- [Consigne]: Reproduisez mot pour mot le passage de l'article sur le génocide des Tutsi qui commence aux mots « Génocide des Tutsi du » et s'arrête après les mots « autorités de l’État. ».

- [Extrait du document]:
_ _ _ _ _
Survie

Génocide des Tutsi du Rwanda : l’enracinement d’un mensonge d’État

rédigé le 28 avril 2014 (mis en ligne le 26 mai 2014) - Raphaël Doridant

Les accusations portées par le président rwandais Paul Kagame contre notre pays pour
son rôle dans le génocide des Tutsi ont suscité une réaction indignée de la part de la
« France officielle » comme des responsables de l’époque. Le discours de justification de
la politique menée au Rwanda entre 1990 et 1994 apparaît pourtant comme une
falsification, endossée aujourd’hui comme hier par les plus hautes autorités de l’État.

Dans un entretien à Jeune Afrique
paru le 6 avril dernier, Paul
Kagame a dénoncé « le rôle
direct de la Belgique et de la France dans
la préparation politique du génocide et la
participation de cette dernière à son
exécution même
 ». La Belgique est
vraisemblablement mise en cause pour
avoir racialisé la distinction Hutu/Tutsi
pendant la période coloniale. La France
est visée pour son soutien au régime
Habyarimana puis au Gouvernement
intérimaire rwandais (GIR) qui encadra le
génocide.

Le président rwandais désigne
les soldats français comme « complices,
certes
 », mais aussi « acteurs » du
génocide dans la zone contrôlée par
l’opération Turquoise (22 juin – 22 août
1994). L’accusation d’avoir participé à
l’exécution du génocide – et non pas
seulement de s’en être fait le complice –
est particulièrement grave.
_ _ _ _ _
- [Enregistrements affichés]:
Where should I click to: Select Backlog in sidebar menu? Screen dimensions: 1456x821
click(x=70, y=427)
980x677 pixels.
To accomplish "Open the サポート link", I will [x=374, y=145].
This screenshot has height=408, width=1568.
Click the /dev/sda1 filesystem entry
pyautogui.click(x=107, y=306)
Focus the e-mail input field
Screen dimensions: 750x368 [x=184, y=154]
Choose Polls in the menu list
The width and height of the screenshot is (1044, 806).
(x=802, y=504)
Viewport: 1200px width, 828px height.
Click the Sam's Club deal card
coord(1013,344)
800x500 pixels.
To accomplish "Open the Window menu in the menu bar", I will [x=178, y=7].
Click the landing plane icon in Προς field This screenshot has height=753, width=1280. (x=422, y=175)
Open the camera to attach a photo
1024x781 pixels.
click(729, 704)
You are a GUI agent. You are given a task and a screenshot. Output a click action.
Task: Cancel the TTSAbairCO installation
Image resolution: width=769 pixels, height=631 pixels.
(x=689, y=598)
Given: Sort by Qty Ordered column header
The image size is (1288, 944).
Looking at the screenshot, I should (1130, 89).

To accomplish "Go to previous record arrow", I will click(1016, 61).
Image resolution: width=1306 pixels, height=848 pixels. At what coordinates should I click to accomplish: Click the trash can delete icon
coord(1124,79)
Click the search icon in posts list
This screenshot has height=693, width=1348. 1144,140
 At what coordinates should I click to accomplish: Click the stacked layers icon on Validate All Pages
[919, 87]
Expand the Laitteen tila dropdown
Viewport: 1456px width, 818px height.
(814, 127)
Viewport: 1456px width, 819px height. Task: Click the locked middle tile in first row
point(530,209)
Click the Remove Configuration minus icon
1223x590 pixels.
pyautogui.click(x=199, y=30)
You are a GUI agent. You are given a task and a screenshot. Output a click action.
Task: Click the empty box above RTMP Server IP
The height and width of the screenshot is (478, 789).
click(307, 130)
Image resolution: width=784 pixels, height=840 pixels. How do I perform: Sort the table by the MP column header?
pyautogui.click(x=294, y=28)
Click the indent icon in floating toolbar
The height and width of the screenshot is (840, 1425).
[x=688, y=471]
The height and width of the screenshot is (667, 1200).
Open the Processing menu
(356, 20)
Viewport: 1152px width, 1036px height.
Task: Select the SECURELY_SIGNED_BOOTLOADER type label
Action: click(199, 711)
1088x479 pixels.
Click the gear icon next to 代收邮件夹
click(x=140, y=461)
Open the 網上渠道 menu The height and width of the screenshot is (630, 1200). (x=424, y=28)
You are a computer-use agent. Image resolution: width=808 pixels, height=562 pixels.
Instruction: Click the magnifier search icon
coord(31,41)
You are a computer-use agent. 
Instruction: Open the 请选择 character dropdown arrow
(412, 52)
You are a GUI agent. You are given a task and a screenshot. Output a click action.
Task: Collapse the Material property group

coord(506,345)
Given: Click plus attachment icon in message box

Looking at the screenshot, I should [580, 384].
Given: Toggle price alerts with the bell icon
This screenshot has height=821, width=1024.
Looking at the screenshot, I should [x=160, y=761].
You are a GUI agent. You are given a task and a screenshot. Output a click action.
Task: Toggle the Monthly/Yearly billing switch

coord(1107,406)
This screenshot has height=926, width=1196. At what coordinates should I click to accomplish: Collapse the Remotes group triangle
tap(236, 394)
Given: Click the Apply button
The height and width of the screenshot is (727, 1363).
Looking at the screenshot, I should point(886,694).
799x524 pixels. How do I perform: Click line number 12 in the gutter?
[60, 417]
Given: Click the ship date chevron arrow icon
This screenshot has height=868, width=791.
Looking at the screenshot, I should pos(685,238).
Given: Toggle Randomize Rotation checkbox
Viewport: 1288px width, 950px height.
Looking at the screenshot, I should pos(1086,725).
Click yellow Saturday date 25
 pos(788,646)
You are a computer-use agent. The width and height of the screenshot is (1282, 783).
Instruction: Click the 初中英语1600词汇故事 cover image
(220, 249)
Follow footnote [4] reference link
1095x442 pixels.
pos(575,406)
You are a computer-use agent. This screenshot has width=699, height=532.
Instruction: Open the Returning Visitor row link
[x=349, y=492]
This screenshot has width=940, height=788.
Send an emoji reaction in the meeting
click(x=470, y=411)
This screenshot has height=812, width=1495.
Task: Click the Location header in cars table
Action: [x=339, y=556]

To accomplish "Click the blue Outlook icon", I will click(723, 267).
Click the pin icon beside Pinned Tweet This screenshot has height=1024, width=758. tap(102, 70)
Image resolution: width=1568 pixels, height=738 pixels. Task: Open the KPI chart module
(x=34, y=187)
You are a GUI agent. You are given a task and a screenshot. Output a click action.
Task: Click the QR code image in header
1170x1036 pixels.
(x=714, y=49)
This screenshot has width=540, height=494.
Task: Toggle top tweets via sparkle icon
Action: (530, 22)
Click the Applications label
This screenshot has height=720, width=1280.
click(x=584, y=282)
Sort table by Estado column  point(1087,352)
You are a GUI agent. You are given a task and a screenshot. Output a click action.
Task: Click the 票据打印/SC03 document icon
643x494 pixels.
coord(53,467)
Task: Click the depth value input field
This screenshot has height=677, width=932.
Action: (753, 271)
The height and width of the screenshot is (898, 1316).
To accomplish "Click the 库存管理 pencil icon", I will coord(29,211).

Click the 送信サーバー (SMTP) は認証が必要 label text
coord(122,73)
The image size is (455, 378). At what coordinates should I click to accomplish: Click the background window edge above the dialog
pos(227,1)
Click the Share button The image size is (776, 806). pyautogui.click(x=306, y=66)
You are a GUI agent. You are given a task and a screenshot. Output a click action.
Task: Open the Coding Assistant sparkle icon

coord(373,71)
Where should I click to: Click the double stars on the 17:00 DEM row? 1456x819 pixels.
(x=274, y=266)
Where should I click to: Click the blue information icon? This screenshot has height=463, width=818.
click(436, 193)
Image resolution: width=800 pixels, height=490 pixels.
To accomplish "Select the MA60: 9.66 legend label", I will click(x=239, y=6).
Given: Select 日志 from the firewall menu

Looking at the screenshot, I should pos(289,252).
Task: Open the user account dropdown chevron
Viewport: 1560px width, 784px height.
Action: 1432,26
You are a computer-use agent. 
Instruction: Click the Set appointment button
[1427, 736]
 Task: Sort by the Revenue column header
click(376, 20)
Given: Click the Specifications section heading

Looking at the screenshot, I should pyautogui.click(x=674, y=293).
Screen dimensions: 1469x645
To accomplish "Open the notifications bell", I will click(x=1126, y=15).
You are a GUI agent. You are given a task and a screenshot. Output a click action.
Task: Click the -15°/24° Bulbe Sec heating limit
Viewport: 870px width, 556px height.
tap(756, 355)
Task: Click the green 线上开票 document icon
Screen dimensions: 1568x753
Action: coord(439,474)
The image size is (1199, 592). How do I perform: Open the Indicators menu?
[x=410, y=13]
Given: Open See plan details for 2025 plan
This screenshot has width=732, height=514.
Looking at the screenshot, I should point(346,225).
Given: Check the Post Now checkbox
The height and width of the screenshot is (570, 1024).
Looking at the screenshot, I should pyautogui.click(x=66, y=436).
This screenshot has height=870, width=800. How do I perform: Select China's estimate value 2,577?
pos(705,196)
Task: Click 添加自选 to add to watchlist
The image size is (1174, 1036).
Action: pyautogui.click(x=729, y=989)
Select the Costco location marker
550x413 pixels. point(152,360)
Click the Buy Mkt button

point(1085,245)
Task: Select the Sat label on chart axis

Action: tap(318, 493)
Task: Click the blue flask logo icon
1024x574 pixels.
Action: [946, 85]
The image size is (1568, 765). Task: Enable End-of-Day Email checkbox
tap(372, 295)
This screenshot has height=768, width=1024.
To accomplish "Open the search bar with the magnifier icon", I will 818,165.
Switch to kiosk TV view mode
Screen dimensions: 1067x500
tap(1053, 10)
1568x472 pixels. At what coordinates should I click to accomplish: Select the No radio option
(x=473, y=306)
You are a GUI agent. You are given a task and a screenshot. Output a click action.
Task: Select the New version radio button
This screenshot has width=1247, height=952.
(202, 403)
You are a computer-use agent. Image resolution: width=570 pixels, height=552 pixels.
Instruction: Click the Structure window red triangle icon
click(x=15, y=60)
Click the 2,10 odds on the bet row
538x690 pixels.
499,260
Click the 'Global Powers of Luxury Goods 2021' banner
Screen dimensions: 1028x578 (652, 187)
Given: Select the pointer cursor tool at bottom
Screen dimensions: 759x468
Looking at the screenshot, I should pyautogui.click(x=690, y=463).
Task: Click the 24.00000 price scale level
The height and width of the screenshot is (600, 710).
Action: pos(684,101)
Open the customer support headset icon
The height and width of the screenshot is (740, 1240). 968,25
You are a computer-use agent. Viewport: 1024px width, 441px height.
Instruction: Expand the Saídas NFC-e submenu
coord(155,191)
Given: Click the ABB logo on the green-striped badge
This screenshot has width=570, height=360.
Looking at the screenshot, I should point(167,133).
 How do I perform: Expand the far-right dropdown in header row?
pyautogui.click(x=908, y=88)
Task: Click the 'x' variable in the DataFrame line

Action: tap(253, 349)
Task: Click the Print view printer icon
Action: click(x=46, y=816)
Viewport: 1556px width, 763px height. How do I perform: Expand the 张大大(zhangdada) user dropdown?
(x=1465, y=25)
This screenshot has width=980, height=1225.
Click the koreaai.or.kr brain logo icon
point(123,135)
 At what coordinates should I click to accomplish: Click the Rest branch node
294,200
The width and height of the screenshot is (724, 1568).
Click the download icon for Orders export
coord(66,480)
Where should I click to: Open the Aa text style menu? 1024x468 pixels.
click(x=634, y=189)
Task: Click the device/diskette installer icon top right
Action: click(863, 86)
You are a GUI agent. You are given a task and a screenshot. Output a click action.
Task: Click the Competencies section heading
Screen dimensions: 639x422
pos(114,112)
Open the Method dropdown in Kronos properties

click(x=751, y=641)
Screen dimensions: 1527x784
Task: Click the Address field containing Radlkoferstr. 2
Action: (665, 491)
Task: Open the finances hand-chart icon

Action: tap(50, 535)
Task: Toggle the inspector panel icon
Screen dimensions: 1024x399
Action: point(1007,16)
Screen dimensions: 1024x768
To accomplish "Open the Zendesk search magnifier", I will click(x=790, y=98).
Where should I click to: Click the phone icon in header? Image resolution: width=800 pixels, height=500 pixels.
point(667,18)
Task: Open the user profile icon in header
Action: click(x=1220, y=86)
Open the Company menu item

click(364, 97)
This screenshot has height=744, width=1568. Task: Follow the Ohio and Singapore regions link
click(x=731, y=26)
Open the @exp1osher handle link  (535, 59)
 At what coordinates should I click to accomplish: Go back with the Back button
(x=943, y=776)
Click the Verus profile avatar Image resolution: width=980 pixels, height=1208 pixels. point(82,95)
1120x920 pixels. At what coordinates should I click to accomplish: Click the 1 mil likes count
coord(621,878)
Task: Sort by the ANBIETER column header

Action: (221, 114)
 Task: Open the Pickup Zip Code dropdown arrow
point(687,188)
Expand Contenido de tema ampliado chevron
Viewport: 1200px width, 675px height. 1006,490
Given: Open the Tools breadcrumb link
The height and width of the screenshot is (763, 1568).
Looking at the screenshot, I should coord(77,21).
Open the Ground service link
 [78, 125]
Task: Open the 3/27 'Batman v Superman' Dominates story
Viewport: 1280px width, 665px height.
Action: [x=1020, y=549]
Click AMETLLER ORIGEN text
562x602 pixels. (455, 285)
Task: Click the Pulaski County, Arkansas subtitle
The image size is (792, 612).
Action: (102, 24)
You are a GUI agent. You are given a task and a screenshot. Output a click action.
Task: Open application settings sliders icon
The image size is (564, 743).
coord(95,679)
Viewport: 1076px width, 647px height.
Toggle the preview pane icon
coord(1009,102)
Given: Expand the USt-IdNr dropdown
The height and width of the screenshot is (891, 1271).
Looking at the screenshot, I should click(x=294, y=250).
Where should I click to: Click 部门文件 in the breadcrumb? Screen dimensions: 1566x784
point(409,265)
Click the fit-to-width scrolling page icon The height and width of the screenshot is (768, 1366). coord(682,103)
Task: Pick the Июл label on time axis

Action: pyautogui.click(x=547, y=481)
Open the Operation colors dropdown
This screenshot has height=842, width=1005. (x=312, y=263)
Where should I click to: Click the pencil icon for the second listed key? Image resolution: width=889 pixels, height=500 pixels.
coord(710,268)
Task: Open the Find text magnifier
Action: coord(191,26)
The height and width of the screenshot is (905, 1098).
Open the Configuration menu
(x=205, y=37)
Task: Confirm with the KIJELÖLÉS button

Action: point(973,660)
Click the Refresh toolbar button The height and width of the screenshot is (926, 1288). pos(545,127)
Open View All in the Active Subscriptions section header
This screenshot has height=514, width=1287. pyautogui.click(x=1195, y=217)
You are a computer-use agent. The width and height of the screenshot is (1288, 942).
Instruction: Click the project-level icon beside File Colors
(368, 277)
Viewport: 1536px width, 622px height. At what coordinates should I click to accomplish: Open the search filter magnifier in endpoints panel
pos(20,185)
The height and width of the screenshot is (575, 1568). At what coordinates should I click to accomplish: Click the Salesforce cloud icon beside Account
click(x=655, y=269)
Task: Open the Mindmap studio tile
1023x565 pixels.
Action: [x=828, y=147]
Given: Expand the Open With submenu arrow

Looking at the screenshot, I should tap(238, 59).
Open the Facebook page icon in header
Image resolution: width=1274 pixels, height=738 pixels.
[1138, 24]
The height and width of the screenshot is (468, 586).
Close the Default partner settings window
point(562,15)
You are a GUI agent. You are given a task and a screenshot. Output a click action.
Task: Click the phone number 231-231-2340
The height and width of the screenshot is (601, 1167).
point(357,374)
_ _ _ _ _
- [Réponse]:
Génocide des Tutsi du Rwanda : l’enracinement d’un mensonge d’État

rédigé le 28 avril 2014 (mis en ligne le 26 mai 2014) - Raphaël Doridant

Les accusations portées par le président rwandais Paul Kagame contre notre pays pour
son rôle dans le génocide des Tutsi ont suscité une réaction indignée de la part de la
« France officielle » comme des responsables de l’époque. Le discours de justification de
la politique menée au Rwanda entre 1990 et 1994 apparaît pourtant comme une
falsification, endossée aujourd’hui comme hier par les plus hautes autorités de l’État.